# Objective 1:
Repeat word for word the part of the commentary on Hollywood and Harvey Weinstein starting with "We can stop" and going on through "them, water will flow downhill.".
# Objective 2:
In the commentary on Hollywood and Harvey Weinstein, what does the writer call Weinstein while discussing the actual trial?
# Objective 3:
Resume the commentary on Hollywood and Harvey Weinstein, picking up right after its final sentence.

# Text section:
· · · ·
1: Water flows downhill. Every time. In any system where there are powerful men and supplicative women, water will flow downhill. No amount of moralizing or preaching changes that one whit.
2: None of these women are “victims.” Not one. Any girl or woman who goes to Hollywood knows perfectly well what the cost of admission might be. Indeed, Hollywood is where women sell themselves anyway – so what is the real difference between seducing an audience and seducing a director? I am quite sure there are millions of young women who would cheerfully administer to a Harvey Weinstein if it meant she might get Her Big Break. This is a transaction, as old as the profession itself.
We can stop being surprised or outraged. Get off our high horses. This kind of behavior is baked into the cake: it cannot be “reformed” or eliminated. As long as there are powerful men, and attractive women who want things from them, water will flow downhill.
In the actual trial, I am starting to look… um… prophetic. Yes, he is a slime ball. But no, it is no surprise that Hollywood has a casting couch. Weinstein may not walk. But he is not going to be locked up forever more, either.
· · · ·
# Data section:
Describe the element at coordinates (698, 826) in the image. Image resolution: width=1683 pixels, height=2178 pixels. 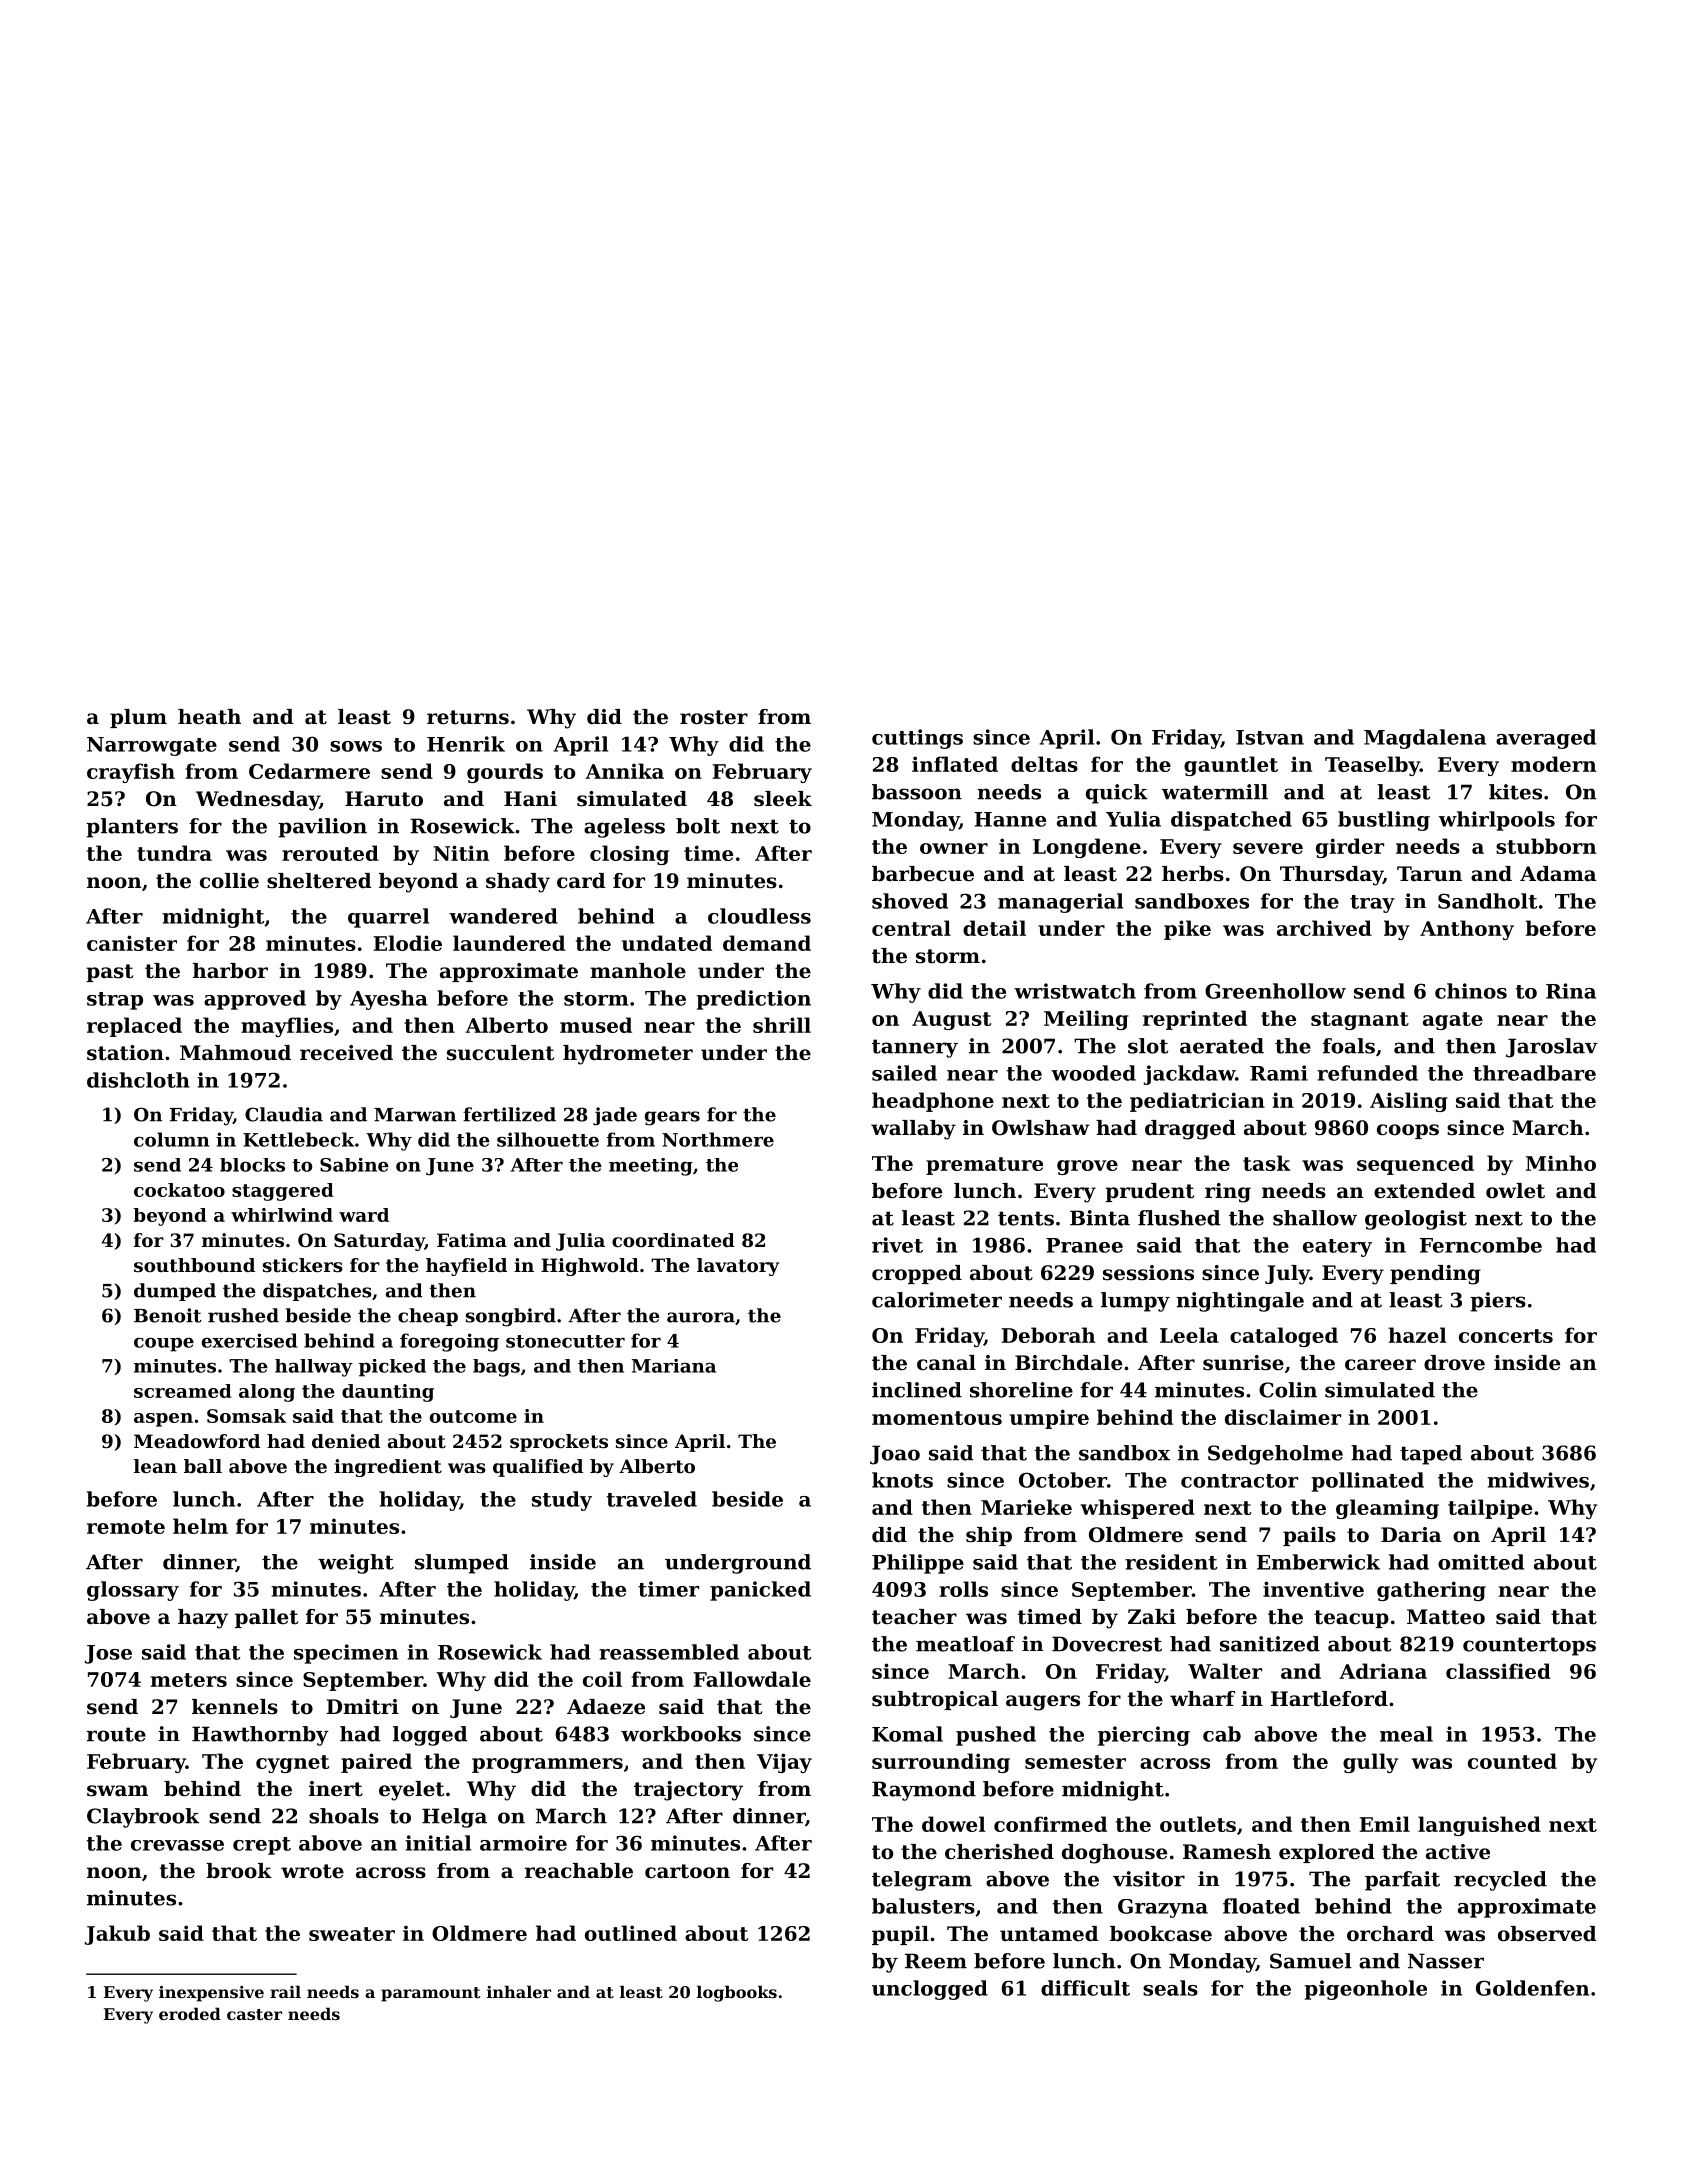
I see `bolt` at that location.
· · · ·
# Expected output 1:
We can stop being surprised or outraged. Get off our high horses. This kind of behavior is baked into the cake: it cannot be “reformed” or eliminated. As long as there are powerful men, and attractive women who want things from them, water will flow downhill.

# Expected output 2:
A slime ball.

# Expected output 3:
Published in General
Harvey Weinstein is merely a scapegoat. There are plenty more Harvey Weinsteins still working blissfully in Hollywood (and not just Hollywood, but academia, DC, the corporate press, etc). For various reasons, there had to be some sort of pressure release from the system, and Somebody had to be made an example of.
Obviously, so much pressure had built up that many Somebodies had to be made examples of, but most of the others have been allowed to slink off into a kind of ignominious retirement.
Some prophecies are not to be crowed about.
And Harvey Weinstein looks like a slimeball, corpulent and unshaven. Who would want advances from that? Yecch!
One of the noticeable things about the height of the the#metoo period was that while it tread broadly across the claims of adult actors and actresses being forced to have sex by powerful men, it only tip-toed up to the other alleged major Hollywood scandal of powerful people having sex with child actors. So the adult sex allegations — real, imagined or overblown — did make it into the public spotlight, but Hollywood was able to beat back the reports of pedophilia from going mainstream. We’ll see if the pending release of Corey Feldman’s documentary changes that in any way (he’s been making the allegations for quite a long time, but his method of releasing the film is … not the normal way documentaries are released, which might or might not play into the credibility of the production and how widely the information gets disseminated).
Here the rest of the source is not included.